Practical recommendations (what you should do)

  • If you carry a balance, skip rewards-chasing: interest costs usually outweigh rewards unless on a 0% APR promo.
  • If you pay in full monthly, optimize within your tolerance for complexity:
    • Target cards with high interchange-backed rewards or strong transferable-point ecosystems (Amex Membership Rewards, Chase Ultimate Rewards, Citi ThankYou).
    • Use co-branded airline cards if you fly a single airline frequently—airlines subsidize big bonuses to buy miles.
    • Don’t hoard points indefinitely—redeem them; companies profit when you wait for the “perfect” redemption and then devalue.
    • Track devaluations and revenue-based changes (airlines moving from distance- to revenue-based accruals and dynamic award pricing).
  • Be careful with promotions that look too good—some early-era loopholes are closed or attract scrutiny.
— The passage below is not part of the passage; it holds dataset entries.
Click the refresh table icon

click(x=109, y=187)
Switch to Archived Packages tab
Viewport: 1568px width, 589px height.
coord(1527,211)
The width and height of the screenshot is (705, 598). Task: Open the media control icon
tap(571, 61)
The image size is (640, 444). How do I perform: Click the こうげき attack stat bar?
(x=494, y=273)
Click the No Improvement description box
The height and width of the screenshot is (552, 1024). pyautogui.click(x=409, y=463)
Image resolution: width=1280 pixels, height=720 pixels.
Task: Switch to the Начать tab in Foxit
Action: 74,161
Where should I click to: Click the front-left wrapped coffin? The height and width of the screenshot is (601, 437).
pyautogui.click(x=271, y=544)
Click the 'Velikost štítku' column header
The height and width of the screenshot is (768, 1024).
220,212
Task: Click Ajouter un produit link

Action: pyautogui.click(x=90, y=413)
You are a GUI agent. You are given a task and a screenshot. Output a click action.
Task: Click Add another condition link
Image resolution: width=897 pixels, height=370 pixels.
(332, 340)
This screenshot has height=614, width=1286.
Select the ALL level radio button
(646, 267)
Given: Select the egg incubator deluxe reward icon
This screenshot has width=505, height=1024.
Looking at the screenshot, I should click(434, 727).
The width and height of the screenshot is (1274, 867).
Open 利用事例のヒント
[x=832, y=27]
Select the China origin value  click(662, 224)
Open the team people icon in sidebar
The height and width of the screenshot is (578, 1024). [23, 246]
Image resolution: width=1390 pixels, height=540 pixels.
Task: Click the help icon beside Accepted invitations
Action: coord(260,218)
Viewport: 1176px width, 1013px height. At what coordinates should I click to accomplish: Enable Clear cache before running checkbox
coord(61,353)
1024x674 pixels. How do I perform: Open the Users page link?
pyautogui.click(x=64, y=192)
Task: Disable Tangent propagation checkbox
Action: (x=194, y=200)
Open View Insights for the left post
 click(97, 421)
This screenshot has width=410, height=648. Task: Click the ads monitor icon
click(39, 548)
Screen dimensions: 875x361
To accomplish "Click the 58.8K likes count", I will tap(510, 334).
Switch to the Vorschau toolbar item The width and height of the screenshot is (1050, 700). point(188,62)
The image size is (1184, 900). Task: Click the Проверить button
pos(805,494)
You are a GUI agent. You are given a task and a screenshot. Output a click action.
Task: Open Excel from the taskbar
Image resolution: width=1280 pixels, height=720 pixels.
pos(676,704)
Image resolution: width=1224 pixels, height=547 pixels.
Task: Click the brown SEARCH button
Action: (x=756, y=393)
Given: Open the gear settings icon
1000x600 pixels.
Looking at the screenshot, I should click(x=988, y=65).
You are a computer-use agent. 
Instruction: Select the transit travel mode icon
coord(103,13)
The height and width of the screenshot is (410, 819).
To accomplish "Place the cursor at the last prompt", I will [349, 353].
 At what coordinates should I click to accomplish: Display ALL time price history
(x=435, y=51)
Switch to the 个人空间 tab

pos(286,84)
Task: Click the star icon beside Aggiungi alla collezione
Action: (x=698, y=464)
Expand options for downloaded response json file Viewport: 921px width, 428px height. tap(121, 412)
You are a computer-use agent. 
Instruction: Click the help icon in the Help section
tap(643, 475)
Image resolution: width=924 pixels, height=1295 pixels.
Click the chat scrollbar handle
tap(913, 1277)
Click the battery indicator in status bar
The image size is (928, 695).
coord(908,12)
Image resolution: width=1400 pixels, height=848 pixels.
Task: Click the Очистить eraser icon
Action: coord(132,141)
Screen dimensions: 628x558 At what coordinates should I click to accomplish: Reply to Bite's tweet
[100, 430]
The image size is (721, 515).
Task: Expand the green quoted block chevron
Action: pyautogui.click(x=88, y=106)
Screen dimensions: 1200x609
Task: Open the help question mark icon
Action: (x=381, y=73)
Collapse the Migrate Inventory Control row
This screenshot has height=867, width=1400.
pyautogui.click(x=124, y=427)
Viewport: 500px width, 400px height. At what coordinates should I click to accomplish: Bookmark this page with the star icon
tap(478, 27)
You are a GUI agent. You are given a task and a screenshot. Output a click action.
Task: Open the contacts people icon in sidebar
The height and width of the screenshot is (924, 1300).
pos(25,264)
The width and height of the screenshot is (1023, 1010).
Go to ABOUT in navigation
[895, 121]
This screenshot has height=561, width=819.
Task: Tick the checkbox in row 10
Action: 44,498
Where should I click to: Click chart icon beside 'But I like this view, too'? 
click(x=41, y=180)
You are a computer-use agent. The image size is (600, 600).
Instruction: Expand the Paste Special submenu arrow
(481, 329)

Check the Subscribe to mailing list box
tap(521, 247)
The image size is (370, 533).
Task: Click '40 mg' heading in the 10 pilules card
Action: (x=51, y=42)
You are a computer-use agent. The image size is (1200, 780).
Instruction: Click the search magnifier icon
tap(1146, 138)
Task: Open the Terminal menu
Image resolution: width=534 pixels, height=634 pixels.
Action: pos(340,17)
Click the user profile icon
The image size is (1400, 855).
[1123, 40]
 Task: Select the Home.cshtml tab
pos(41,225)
Useful stats & figures (highlights)

  • Industry scale: roughly $140B annual industry revenue; U.S. consumer credit card debt > $1.27T.
  • Interchange: U.S. average ~2% (6–7× EU cap).
  • Cards & volumes: Visa handles 52% purchase volume ($3T); Mastercard 24% ($1.4T); Amex 19% ($1.1T). Amex has far fewer cards but much higher spend per card.
  • Loyalty currency: ~30 trillion unredeemed frequent-flyer miles globally (enough for ~1 billion domestic one-way flights).
  • Loyalty valuations (COVID-era examples): Delta SkyMiles ~$26B; United MileagePlus ~$22B; American Advantage ~$18–31B—often greater than airline market caps.

Notable quotes & framing

  • Elizabeth Warren: called the Marquette decision the “single biggest policy change” in consumer credit.
  • Chris Hutchins’ framing: airlines have effectively become “gigantic rewards programs that happen to fly airplanes.”

Sources & further viewing (mentioned in episode)

  • Wendover Productions video on “airlines as banks.”
  • Saturday Evening Post piece where Matty Simmons admits fabricating the Diners Club origin story.
  • Deep dives on interchange economics and airline loyalty valuations (show notes referenced).

If you want to extract value from the system: pay your balance in full, learn a small set of cards (transferable-point programs are the most flexible), redeem regularly (don’t hoard), and be aware that the rules will keep changing—understanding the machine is the first step to making it work for you.